Dove va Elly Schlein? Ha vinto l’affabulazione

Quanto costano i “diritti”? Soprattutto quelli non essenziali delle società del benessere, che fanno finta di nulla a proposito del fatto che quelli mancanti sono proprio i diritti fondamentali di cui sono privi i quattro quinti della popolazione mondiale, Cina e Russia compresi. Una sinistra che si rispetti avrebbe dovuto rivendicare esattamente questo nella sua propaganda politica: lotta dura senza paura a tutte le autocrazie, guerrafondaie ed economicamente globaliste, in cui i diritti di base dei loro popoli sono letteralmente azzerati, tipo quelli della libertà di espressione, di informazione e il diritto di voto, come in Cina. Ingredienti dolce-amari questi ultimi, che fanno funzionare il cuore delle democrazie occidentali, pieno di dolorose spine a causa delle loro contraddizioni interne e della mancanza di leadership continentali coese e unitarie, in grado di contrapporsi con una forte controspinta alle decisioni dittatoriali degli autocrati che ci sfidano.

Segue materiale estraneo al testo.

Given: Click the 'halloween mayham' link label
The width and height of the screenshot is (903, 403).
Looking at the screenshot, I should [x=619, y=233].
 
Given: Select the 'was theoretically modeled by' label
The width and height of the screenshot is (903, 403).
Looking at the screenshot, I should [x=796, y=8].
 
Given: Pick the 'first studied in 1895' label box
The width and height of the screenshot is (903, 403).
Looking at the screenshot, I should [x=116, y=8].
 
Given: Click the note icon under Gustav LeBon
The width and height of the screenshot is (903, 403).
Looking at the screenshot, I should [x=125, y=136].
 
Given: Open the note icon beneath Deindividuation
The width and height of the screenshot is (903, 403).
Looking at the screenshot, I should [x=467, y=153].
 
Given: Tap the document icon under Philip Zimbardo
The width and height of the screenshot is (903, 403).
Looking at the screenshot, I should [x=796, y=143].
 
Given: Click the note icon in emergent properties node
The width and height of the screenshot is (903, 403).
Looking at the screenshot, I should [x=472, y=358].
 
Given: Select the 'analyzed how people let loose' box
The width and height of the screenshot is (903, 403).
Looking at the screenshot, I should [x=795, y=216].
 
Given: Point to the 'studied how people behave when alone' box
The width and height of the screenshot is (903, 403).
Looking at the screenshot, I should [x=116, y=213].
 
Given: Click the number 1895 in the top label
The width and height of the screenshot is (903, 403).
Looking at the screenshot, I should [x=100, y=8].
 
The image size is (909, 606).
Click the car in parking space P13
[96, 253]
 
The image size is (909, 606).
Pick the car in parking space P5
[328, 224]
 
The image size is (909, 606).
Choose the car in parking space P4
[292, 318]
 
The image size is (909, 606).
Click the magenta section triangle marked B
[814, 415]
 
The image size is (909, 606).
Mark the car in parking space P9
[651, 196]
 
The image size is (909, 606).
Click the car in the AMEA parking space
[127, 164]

Invece, noi andiamo divisi, parolai e ondivaghi contro un mare demagogico forza nove che ci viene incontro, favorendo così il nostro (inevitabile?) naufragio etico e politico. Ed Eddy Schlein ci metterà molto del suo qui da noi per portarci a questo disastro. Sarà un effluvio di diritti a parole (come la settimana lavorativa ultracorta di Maurizio Landini e il reddito universale grillino), senza mai fare i conti con il portafoglio vuoto della Nazione; senza una proposta strutturata su come un vuoto ed irenico pacifismo possa trascinare a trattare qualcuno che, per accordarsi con me, mette per prima cosa la sua pistola carica sul tavolo.

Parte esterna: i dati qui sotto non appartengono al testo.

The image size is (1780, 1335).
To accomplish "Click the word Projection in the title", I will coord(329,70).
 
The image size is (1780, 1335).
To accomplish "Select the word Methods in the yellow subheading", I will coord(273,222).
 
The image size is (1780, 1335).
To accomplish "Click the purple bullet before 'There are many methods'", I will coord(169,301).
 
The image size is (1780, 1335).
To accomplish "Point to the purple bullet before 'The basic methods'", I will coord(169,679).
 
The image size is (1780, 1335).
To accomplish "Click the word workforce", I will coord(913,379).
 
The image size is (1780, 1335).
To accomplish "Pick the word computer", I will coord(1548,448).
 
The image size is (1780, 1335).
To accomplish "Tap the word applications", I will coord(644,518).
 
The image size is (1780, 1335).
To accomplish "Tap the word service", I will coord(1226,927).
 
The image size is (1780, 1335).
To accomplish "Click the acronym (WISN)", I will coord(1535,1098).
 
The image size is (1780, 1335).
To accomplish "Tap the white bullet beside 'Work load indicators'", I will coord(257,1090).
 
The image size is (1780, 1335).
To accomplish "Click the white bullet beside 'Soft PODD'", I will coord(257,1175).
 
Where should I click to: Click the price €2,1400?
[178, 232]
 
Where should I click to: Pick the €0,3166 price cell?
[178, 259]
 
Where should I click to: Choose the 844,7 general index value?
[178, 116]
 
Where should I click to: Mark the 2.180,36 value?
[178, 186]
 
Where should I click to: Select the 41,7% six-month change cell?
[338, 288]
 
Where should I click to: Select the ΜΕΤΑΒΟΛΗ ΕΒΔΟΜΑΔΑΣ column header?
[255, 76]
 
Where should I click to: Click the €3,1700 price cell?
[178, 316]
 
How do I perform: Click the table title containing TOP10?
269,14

Nella visione distopica di Schlein, è lecito chiederle “chi”, secondo lei, sia chiamato a costruire la ricchezza reale della Nazione. La libera impresa o quella vetero-socialista della programmazione centralizzata, in cui tutti hanno diritto, a prescindere dai loro meriti individuali, a uno stipendio e una casa, senza darsi innanzitutto da solo le risorse per pagarsela? La Costituzione dice che “la Repubblica italiana è fondata sul lavoro”, ma non nel senso che un’occupazione te la garantisce lo Stato, ma perché quest’ultimo, nell’esercizio di quel sacro diritto individuale, non intervenga con legislazioni distorsive e improprie a privilegiare il ceto e il censo o a favorire determinate classi sociali. La ricchezza vera non può che derivare dalla operosità delle donne, degli uomini e dei cittadini in genere di una Nazione. Non ci sono pasti gratis: occorre guadagnarseli giorno per giorno. Lo Stato, cioè, non deve alterare le posizioni dei singoli al comune nastro di partenza della vita, astenendosi altresì dal privilegiare alcuni a danno di altri. Questo e non altro chiede la nostra Costituzione, salvo a tutelare i più deboli e indigenti con una dignitosa assistenza pubblica. Weimar non ha insegnato nulla alla sinistra socialista (e a quella “grillotta”, confusa ma di complemento), quando per acquistare una banale forma di pane servivano chili di banconote? In quale rapporto Schlein si vuole porre con Francoforte e Bruxelles? Qual è la sua soluzione per l’Africa disastrata che ci inonda di profughi economici pur essendo un continente ricchissimo, ma governato da leadership criminali (scafisti e milizie armate compresi!) che fanno scempio dei loro popoli e li riducono in miseria?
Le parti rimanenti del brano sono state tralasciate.